Richard – Yeah the Mini was another build where the client said go wild. Which was great. But then we got it in the workshop and we were like…. “darn there’s no space!” They really are tiny! I grew up with one as a kid and when you are young, everything looks bigger. I remember my Dad dropping the engine and gearbox and working on them. So I was certain there was enough space for what we wanted to do. But when the car arrived it was a head scratcher as we weren’t sure where to put the motor and the battery pack. With that Mini, I’m really proud of the guys in the workshop because they packaged such an awesome solution and kit to fit in it. We used spaces that you wouldn’t even think were possible, like there’s a little battery pack that we put under the backseat. And we managed to squeeze a Tesla motor in the front and a battery pack on top of that again! Plus we didn’t impact on the luggage space in the boot either. There is a battery pack back there but as you know on a Cooper S, it has left and right side fuel tanks. After our build there’s more boot space in that Mini than there was when it left the factory! So to get all that in the car and for it to have decent range still was fantastic!

The GPBox Vintage Car Memorabilia Collection

Vintage Voltage Series 2 - Interview with Richard Moggy Morgan
The classic VW split window campervan in the workshop for its new lease of live

But it was the same with the Splitty too. You might say “oooh we have all this room”  because its a big vehicle. But you kinda have and you haven’t. Because if you are going to use it as a practical campervan, you don’t really want to take up the practical space on the inside. So you have to really carefully think where you are going to put the battery pack and how its going to be mounted as well. Some might suggest you just put it underneath the van as there’s lots of space, but when you start looking at doing that, there isn’t actually much space there. Plus you don’t want a battery pack hanging below the chassis as it can get damaged. So with that VW campervan it had to have 200 mile range so we had to plan it carefully. And when you see it in the episode, when you look inside the camper, you can’t see where the battery pack is. Its stealthily hidden away and like with the Mini, we ended up with the same amount of luggage space at the end as we did at the start of the build. I won’t spoil the episode but we came up with a cool solution for that one.
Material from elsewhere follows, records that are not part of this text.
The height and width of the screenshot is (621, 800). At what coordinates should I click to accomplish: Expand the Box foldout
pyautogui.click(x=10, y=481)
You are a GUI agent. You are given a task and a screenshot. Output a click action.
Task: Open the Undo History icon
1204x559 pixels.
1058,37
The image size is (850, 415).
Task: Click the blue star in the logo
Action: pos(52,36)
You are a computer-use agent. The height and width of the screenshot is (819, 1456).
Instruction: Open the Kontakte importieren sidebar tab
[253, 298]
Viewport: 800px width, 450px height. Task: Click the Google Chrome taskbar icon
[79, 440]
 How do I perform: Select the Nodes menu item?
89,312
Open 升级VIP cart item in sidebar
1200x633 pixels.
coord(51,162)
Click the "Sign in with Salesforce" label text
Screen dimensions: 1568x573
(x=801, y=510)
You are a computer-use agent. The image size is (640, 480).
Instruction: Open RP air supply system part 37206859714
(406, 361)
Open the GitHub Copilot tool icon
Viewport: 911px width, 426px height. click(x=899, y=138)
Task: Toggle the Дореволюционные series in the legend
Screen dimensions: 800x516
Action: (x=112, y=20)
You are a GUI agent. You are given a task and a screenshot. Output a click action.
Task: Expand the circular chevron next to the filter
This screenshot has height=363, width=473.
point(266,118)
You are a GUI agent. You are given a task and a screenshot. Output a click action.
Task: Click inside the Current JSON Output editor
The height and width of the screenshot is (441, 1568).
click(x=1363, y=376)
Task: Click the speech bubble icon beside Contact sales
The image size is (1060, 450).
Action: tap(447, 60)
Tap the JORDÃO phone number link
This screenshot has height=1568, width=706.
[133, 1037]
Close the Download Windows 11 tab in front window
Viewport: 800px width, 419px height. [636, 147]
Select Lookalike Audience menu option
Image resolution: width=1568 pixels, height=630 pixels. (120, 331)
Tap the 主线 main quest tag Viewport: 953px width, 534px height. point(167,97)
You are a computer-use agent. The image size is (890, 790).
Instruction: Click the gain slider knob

Since we first met back in 2016, EV technology has leaped forward, with improvements to battery and motors etc. Where do you see the EV field going in the next 5 years? And in relation to classic conversions.

Vintage Voltage Series 2 - Interview with Richard Moggy Morgan

Richard – Good question… I’m not great with crystal balls but if you look at whats been happening in the last few years, you can predict fairly well where the industry is going to go. So from a general electric vehicle point of view, the transition to mass market will continue over the next few years. And I think EV adoption will happen quicker than people think, because word of mouth will have a lot of influence and I think it will be a more positive effect than marketing or government incentives etc. So I think the government is underestimating how quick the public will transition to electric vehicles. The challenge then is the charging infrastructure, which has increased a lot and has vastly improved in the past few years. More charger locations will come especially at big motorway stations and at supermarkets as well and parking lots etc. But from my industry point of view there will be more companies offering a similar model like we do. But I also think we will also see actual classic car restoration companies, you know the ones that have been doing e-Type Jaguars restorations for donkeys years etc, you’ll see those types of companies partnering with us and buying kits to do their own conversions, without having to do all the R&D themselves. And we are now doing some makes and models in batches of two and three at a time so that’s where the market is at right now. We’ll still get the rarer cars come through like the Ferrari Testarossa and the Gordon Keeble… that one is actually is in Series 2 so that will be a great one to watch.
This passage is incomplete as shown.